» **Exercise directions**: Retype the data starting at the first line and ending at the line that contains "coord(578,418)", both included.

[BEGIN]

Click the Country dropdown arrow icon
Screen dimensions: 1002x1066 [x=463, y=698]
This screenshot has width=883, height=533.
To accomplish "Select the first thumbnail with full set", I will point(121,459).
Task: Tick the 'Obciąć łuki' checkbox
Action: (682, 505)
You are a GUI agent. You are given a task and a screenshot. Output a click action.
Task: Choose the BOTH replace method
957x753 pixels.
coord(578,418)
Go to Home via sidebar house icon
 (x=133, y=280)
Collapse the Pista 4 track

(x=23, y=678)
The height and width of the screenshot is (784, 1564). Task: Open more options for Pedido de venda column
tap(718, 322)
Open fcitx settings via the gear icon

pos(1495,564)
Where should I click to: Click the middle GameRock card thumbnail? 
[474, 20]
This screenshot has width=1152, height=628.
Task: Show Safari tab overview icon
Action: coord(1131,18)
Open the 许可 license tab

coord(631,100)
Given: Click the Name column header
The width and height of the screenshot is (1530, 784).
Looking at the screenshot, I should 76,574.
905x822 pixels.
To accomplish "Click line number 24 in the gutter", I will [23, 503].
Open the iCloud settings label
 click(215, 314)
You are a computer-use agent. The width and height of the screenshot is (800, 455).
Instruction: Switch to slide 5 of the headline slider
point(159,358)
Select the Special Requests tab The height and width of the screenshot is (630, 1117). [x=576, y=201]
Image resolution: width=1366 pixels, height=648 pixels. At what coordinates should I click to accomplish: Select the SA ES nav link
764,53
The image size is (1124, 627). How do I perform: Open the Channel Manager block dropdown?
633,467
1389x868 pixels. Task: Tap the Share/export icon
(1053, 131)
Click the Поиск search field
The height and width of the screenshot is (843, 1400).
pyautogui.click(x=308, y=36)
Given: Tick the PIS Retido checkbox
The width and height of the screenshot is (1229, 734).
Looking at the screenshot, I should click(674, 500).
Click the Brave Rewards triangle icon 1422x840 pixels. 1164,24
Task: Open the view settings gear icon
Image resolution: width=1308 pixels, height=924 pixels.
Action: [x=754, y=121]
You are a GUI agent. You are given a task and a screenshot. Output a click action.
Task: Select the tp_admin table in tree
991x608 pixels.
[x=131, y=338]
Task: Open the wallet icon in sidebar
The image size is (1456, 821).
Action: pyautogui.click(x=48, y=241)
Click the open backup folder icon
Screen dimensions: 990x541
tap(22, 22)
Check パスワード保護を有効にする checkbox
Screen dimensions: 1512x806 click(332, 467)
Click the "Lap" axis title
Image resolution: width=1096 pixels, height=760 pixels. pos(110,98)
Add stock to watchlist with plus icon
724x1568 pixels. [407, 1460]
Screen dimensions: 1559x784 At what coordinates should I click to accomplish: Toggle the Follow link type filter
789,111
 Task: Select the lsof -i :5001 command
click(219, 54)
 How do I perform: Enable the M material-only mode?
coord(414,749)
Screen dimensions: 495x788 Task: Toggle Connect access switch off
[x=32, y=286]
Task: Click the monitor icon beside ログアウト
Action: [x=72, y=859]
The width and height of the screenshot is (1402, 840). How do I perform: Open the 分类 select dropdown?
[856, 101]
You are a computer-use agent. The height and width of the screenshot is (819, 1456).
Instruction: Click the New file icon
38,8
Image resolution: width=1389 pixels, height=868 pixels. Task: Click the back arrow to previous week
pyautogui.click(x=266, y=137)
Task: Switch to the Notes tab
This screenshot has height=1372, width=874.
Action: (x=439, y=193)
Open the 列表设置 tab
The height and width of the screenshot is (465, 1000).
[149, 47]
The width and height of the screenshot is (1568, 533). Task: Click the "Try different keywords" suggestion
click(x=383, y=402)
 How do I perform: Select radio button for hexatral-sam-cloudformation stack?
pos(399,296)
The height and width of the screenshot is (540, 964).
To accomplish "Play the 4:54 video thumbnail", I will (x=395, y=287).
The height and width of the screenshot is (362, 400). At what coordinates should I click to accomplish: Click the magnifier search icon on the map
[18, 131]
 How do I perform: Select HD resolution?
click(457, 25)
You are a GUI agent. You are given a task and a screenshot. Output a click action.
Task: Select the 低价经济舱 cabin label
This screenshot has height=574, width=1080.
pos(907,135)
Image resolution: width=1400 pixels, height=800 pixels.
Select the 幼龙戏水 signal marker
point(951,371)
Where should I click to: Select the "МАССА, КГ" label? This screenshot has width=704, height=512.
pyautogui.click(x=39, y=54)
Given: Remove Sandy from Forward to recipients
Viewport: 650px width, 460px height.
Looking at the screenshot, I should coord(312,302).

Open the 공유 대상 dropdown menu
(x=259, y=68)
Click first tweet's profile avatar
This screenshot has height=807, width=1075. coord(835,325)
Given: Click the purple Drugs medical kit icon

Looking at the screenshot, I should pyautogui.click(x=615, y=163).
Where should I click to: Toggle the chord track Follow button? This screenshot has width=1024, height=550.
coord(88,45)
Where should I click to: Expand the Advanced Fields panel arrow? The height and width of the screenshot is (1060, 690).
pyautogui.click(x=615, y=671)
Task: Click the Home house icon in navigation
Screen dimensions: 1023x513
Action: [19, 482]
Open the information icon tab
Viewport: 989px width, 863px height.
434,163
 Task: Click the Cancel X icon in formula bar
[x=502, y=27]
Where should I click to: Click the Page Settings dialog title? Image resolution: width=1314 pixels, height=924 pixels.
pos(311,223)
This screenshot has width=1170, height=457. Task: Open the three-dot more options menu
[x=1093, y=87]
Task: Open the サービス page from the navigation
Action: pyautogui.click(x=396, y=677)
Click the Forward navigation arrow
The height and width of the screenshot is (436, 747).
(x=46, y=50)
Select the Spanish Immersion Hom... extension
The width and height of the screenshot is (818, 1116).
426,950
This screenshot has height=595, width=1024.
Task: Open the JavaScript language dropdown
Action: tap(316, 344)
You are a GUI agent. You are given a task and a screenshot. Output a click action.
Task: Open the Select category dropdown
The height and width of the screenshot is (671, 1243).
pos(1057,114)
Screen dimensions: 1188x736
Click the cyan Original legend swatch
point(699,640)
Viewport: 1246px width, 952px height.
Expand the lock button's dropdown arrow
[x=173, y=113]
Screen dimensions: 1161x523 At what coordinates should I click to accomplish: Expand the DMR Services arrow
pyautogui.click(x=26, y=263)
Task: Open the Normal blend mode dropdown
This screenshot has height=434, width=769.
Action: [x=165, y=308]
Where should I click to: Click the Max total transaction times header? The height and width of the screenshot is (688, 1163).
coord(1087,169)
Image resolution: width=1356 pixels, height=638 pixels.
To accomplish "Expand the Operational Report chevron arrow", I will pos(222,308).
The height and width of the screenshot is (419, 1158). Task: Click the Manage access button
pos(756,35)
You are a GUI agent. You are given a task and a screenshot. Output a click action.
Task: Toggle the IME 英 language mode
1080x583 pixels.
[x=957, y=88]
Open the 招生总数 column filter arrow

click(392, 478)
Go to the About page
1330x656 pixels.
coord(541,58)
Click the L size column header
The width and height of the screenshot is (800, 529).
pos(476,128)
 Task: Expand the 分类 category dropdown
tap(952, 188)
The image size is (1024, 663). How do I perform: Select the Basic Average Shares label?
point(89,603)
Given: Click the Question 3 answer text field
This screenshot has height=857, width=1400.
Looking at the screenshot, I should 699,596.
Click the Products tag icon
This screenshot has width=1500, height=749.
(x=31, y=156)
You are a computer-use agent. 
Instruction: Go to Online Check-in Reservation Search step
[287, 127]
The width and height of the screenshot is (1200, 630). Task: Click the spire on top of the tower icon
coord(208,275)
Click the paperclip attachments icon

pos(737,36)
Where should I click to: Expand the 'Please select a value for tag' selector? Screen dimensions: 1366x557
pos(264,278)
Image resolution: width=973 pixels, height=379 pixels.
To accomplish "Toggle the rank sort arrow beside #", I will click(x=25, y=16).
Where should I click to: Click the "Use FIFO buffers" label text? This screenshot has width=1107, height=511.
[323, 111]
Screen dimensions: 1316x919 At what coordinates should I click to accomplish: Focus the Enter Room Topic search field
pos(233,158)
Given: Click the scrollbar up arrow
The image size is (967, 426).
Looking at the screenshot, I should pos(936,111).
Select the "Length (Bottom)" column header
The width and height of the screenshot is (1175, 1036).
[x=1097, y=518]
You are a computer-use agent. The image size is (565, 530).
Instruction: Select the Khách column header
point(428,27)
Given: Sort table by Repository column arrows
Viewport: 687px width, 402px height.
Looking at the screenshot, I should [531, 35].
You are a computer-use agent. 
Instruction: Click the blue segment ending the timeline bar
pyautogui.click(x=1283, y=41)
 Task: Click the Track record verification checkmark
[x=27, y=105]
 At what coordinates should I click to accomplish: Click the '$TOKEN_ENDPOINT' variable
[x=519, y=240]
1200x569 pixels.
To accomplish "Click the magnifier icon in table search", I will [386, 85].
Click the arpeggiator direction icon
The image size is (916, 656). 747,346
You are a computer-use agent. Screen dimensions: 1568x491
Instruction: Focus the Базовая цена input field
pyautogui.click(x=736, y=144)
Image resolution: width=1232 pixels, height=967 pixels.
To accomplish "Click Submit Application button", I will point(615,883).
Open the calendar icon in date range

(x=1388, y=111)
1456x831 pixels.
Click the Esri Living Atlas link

[END]

» **Worked answer**:
Click the Country dropdown arrow icon
Screen dimensions: 1002x1066 [x=463, y=698]
This screenshot has width=883, height=533.
To accomplish "Select the first thumbnail with full set", I will point(121,459).
Task: Tick the 'Obciąć łuki' checkbox
Action: (682, 505)
You are a GUI agent. You are given a task and a screenshot. Output a click action.
Task: Choose the BOTH replace method
957x753 pixels.
coord(578,418)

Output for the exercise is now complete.